Their fights, as Jo records in her diaries, are vicious. Jo scratches Ed and “[bites] him to the bone.” He slaps her, bangs her head against a shelf, colors her with bruises. On their twenty-fifth wedding anniversary, she tells him they deserve a medal for distinguished combat, and he complies with a coat of arms made from a rolling pin and ladle.
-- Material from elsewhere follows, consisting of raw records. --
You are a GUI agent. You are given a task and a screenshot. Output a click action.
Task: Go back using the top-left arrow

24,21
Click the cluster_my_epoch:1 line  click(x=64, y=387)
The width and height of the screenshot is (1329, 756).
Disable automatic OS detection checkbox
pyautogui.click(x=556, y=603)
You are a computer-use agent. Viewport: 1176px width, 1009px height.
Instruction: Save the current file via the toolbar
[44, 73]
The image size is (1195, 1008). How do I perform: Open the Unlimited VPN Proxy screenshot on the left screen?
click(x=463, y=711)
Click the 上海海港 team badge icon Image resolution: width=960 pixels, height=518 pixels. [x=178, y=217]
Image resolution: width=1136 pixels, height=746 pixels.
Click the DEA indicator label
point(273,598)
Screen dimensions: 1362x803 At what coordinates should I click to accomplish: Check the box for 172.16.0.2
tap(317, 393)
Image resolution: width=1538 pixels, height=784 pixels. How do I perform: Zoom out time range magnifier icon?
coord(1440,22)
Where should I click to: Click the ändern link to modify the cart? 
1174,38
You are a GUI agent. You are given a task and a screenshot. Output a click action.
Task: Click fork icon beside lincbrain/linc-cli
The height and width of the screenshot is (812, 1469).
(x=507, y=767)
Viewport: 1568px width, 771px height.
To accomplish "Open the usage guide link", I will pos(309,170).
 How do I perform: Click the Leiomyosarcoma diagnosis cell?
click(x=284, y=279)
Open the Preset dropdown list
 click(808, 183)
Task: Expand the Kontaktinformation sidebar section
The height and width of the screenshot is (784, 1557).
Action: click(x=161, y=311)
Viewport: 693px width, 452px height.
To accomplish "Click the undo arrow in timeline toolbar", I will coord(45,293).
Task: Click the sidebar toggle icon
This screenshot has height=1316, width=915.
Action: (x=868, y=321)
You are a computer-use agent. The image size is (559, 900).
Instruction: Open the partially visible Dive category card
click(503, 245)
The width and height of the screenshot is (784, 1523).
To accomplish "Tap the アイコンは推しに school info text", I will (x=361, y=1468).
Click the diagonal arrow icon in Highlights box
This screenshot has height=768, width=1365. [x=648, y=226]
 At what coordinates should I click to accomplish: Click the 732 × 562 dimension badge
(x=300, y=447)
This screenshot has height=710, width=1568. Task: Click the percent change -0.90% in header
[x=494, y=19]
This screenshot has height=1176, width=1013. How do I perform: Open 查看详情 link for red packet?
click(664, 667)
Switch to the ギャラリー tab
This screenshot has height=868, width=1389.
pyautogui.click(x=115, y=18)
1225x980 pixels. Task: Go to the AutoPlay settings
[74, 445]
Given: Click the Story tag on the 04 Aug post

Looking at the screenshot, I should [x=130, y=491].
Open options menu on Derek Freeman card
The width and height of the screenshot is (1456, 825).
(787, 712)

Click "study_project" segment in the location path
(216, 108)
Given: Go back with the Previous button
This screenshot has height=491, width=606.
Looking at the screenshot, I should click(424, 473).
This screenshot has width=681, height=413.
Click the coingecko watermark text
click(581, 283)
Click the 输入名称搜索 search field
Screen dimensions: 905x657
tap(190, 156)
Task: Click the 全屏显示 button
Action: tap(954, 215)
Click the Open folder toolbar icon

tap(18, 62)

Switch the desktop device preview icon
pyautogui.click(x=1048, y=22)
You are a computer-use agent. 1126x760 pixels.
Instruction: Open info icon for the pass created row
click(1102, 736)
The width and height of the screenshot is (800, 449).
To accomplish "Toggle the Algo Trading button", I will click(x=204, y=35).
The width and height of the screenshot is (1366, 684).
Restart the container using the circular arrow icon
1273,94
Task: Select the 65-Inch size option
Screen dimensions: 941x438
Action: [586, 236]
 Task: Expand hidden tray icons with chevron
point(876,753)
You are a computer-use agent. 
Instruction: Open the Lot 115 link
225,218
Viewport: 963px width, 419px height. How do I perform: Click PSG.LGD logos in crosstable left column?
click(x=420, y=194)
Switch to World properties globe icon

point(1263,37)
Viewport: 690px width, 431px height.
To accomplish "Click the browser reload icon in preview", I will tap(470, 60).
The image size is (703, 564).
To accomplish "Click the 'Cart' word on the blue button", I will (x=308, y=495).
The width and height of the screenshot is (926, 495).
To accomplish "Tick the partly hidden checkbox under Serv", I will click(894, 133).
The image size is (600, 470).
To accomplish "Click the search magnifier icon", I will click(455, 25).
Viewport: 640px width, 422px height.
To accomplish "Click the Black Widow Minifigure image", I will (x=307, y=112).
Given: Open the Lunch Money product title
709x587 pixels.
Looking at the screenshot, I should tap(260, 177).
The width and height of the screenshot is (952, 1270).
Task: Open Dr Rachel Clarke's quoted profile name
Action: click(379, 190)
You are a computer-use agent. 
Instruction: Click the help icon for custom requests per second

It is true: Jo is a lady flower painter, but things are not only as they seem. Sometimes she is thinking of her dead friends, other women. She calls the 1948 painting of a brittle, drooping arrangement set before an open window, “Obituary.” “She intentionally disregarded the dominant male aesthetic,” the Hopper historian Gail Levin writes. “Her subject matter seems self-consciously female.” In her early seventies, Jo paints a self-portrait in which she wears earrings, a necklace, and a pink lace bra, which she purchased for herself as a birthday present from Ed. It was “the most expensive thing of the kind I’ve ever owned,” she wrote in her diary. The lingerie is “perishable & does nothing specially for me anymore than another layer of skin.”